Too bad my $2k of gpu power is likely now $3k or more.

[-]

Makers7886@reddit

Im on 4x3090s running q3.6 27b int8 with a solid 53 t/s without MTP/Dflash (I prefer lower latency responses). I would imagine you should be able to match/beat my speeds. What are your other system specs?

[-]

see_spot_ruminate@reddit (OP)

I don't think so. I think it runs well but at some point the 5060ti just does not have the same hp. I'm not mad though, I spent less money at least (crying in less bandwidth noises from afar)

[-]

NickCanCode@reddit

Have you adjust your cards config or using the default? Undervolt + overclock will use less power but also gain a little better performance when done right. The tps gain may not be significant but using less power generating less heat while gaining a few tok/s for free. There is really no reason not to do it.

FYI:

https://www.reddit.com/r/StableDiffusion/comments/1s9i1yo/a_reminder_guys_undervolt_your_gpus_immediately/

There is Youtube video mentioned in the comment on how to do it **correctly**. As for the settings for 5060ti, you can google search it as I am not using this card.

[-]

see_spot_ruminate@reddit (OP)

I have thought about it, but the entire system (according to my ups) only uses like 80w idle and 300w on inference. Each card seems to use about 50w to 60w when active and 5w to 8w idle. Again, its not taking up that much power. If my electric rates go up, I might consider, but for now its pretty cheap to run.

[-]

Makers7886@reddit

I had to look it up, you are right 3090s have a little more compute at the cost of wattage. Still that's a good result you got with those 5060ti's.

[-]

tmvr@reddit

You are talking about tg with 53 tok/s, compute where your limiting factor is memory bandwidth. You are faster because you have about double the memory bandwidth with 936 GB/s per card compared to OPs 448 GB/s.

[-]

grumd@reddit

Worth also mentioning that Q8_K_XL will be higher quality than FP8, closer to F16

[-]

see_spot_ruminate@reddit (OP)

There is always a trade off: good, cheap, or fast. Can’t have all 3.

[-]

grumd@reddit

Have you tried "--split-mode row" with llama? The default is "layer" and it's not as performant as row. Try it with row.

[-]

see_spot_ruminate@reddit (OP)

I’ve tried it before. It was marginally better. Ik_llama split mode graph can get close to vllm though.

[-]

iMakeSense@reddit

What's your setup? Do you have a two slot motherboard with two external?

[-]

see_spot_ruminate@reddit (OP)

2 internal and 2 external.

The 2 internal are on x8 lanes (card max) and x1 lanes (due to shitty bifurcation options).

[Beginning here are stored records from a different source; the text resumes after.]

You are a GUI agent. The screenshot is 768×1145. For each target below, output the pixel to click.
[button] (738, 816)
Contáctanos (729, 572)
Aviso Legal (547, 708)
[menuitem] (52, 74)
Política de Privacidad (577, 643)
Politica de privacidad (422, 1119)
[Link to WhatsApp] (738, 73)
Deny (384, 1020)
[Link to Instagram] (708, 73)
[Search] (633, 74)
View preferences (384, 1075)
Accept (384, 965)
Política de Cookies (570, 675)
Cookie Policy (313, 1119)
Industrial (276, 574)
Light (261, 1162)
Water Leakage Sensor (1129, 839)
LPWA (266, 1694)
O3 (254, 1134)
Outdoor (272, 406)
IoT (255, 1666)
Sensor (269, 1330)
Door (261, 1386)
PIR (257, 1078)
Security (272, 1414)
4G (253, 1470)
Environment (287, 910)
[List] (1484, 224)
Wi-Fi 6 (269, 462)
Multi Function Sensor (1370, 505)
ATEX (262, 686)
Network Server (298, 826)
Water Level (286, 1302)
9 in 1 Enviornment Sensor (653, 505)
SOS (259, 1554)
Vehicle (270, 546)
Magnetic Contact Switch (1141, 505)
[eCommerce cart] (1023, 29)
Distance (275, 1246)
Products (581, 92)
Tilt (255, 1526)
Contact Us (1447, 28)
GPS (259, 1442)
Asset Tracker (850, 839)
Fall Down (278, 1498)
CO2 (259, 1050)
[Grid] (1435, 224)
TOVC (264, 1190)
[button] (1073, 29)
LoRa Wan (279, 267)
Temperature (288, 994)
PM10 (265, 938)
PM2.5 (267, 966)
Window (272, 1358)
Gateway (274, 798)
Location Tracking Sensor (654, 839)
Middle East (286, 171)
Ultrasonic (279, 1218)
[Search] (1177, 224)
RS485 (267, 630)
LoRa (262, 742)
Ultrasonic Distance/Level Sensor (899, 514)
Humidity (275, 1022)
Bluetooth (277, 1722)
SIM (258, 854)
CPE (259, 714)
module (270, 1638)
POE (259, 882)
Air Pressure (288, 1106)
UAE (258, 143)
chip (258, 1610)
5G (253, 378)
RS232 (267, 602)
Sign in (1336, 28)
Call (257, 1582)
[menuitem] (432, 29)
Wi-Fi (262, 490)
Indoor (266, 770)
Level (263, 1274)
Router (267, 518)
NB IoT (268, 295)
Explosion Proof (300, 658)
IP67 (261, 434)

The 2 external are on x4 lanes each through nvme-to-oculink on ag01 egpus

[-]

overand@reddit

What were your performance numbers like with llama.cpp on the same setup?

[-]

see_spot_ruminate@reddit (OP)

Re ran the edit in llama.cpp, will put the full command in the main message with an edit, but here for you with the same prompt as before in vllm:

prompt eval time = 13116.58 ms / 14448 tokens ( 0.91 ms per token, 1101.51 tokens per second)

eval time = 839108.37 ms / 9638 tokens ( 87.06 ms per token, 11.49 tokens per second)

total time = 852224.96 ms / 24086 tokens